Sebagai kota metropolitan, Surabaya terus mengalami modernisasi. Baik dari bidang ekonomi, hingga kulinernya. Itu sebabnya saat ini semakin banyak café yang menjamur di setiap sudut kota Surabaya.
Namun tahukah Womanblitzer kalau ternyata Surabaya juga memiliki kuliner tradisional atau sering disebut jajan pasar. Mungkin bagi anda yang kelahiran 80-an masih pernah merasakan uniknya makanan tersebut, namun bagaimana dengan anak anda?

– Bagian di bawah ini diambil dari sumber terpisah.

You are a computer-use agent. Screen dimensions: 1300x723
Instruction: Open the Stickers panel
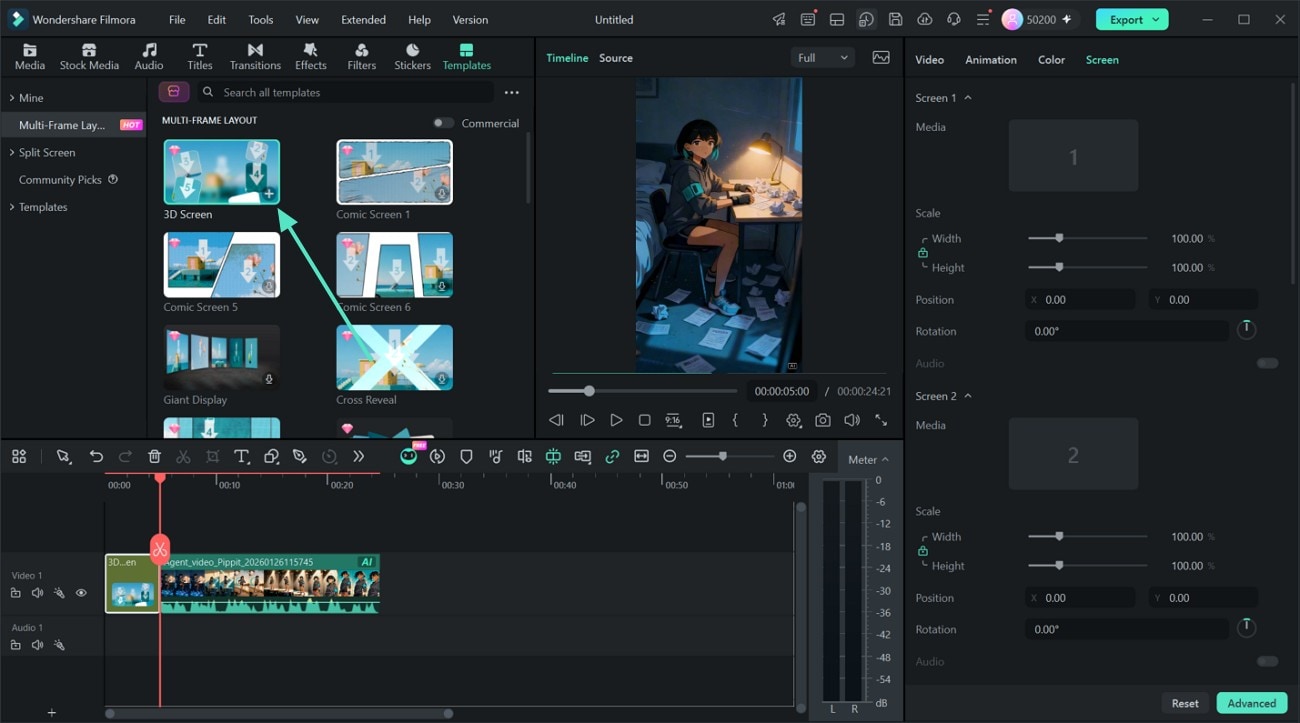tap(412, 56)
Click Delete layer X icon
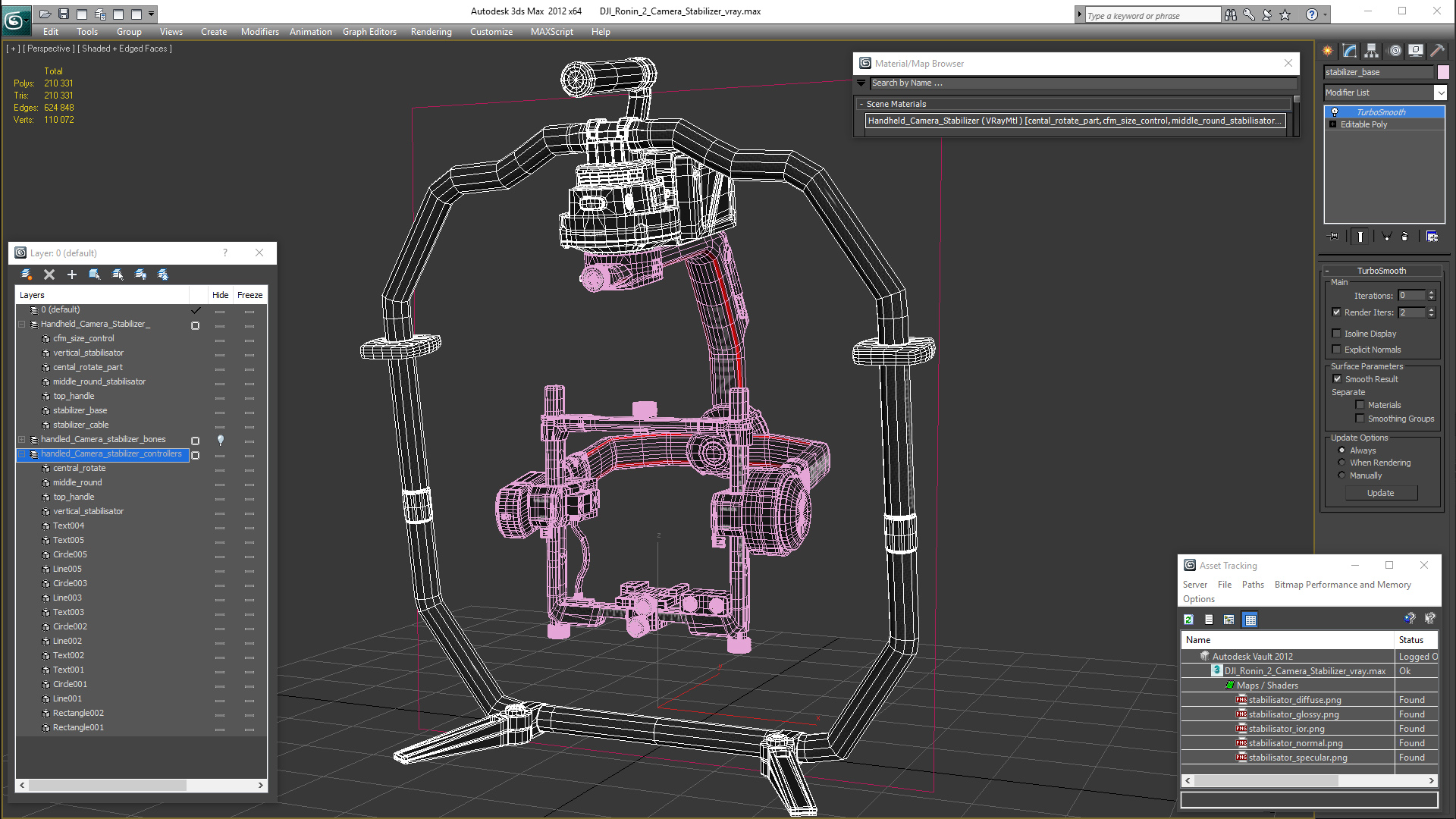 click(49, 275)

Dalam buku “Monggo Dipun Badhog” karangan bapak Dukut Imam Widodo, ada beberapa jajanan khas Surabaya, antara lain: Mageli, Juwawat, Roti Benthel, Lempang-lempung, Dumbleg, Grobyak, Bongko, Gebedel, Jemunek, Bikang, Onde-onde, Nogosari, Klanthing, Klepon, Kucur, Getas, dll. Namun sayang sekali beberapa sudah jarang terlihat di pasar-pasar tradisional atau saat perayaan di kampung-kampung. Hanya beberapa saja yg hingga kini masih dapat kita temui, seperti.
KUCUR
Jajan ini terbuat dari tepung beras, tepungterigu, gula merah, kayu manis, daun pandan, gula pasir dan garam.
PERUT AYAM
Namanya perut ayam, bukan berarti terbuat dari isinya perut aya. Jajanan ini terbuat dari tepung terigu, telur, ragi, tape, gula dan sedikitgaram. Setelah menjadi tercampur dan difermentasikan adonan kmd dituangkan kedalam minyak goreng yg telah panas sambil dibentuk melingkar menyerupai ususayam.
BIKANG
Bentuknya merekah seperti bunga, bila tidak terbiasa mencongkel dari cetakan maka kuepun tidak dapat merekah dan rasanya manis gurih. Penjual bikang yg hingga kini masih melestarikan jajanan ini bisa kita temui di kampong Peneleh
JONGKONG
Yang membuat jajanan ini semakin sulit ditemui karena salah satu bahannya menggunakan batang padi (bhs.jawa = merang) yg dibakar kemudian abunya diayak dan digunakan untuk campuran adonan.
BONGKO MENTHO
Jajanan ini dibuat dari tepung beras, santan di dalamnya diisi dengan daging dan dibungkus daun pisang.
ONDE ONDE
Sebetulnya asal usul jajanan ini berasal dari negri Tiongkok yaitu saat zaman dinasti Tang, di mana makanan ini menjadi kue resmi daerah Changan (sekarang Xian)yang disebut ludeui(碌堆). Makanan ini kemudian dibawa oleh para pendatang menuju ke daerah selatan Cina, lalu berkembang luas hingga daerah-daerah Asia timur dan tenggara.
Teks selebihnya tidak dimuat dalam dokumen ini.